Activity: Look for "info" in the material below and show each line that contains it.

The records section start

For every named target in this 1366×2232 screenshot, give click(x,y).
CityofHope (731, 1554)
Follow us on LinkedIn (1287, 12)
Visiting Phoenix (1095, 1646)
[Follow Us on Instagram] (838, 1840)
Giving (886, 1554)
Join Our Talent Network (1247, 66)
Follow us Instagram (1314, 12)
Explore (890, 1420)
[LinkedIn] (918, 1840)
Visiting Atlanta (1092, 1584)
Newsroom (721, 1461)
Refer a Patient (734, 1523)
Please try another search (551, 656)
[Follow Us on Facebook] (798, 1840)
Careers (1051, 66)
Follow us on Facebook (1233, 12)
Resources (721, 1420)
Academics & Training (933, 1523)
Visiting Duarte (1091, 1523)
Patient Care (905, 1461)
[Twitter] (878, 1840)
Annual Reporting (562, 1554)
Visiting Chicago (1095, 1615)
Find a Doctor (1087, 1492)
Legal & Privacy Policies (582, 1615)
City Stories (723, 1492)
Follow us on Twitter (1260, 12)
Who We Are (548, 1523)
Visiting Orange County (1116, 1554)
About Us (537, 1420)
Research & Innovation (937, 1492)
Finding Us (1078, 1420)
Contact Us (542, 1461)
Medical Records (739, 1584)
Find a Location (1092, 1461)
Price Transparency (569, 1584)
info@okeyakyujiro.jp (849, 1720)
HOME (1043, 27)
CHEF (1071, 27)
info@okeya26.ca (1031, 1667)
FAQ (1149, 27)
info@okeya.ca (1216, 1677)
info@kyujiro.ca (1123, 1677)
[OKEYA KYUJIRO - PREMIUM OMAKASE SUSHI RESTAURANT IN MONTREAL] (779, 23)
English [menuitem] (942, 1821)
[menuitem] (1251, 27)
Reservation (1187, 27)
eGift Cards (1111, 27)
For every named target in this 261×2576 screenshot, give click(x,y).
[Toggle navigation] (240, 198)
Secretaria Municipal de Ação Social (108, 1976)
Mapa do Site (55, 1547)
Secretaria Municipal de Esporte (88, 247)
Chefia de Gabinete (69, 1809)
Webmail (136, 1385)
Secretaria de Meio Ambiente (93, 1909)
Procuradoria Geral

The records section end

Solution to this exercise:
info@okeyakyujiro.jp (849, 1720)
info@okeya26.ca (1031, 1667)
info@okeya.ca (1216, 1677)
info@kyujiro.ca (1123, 1677)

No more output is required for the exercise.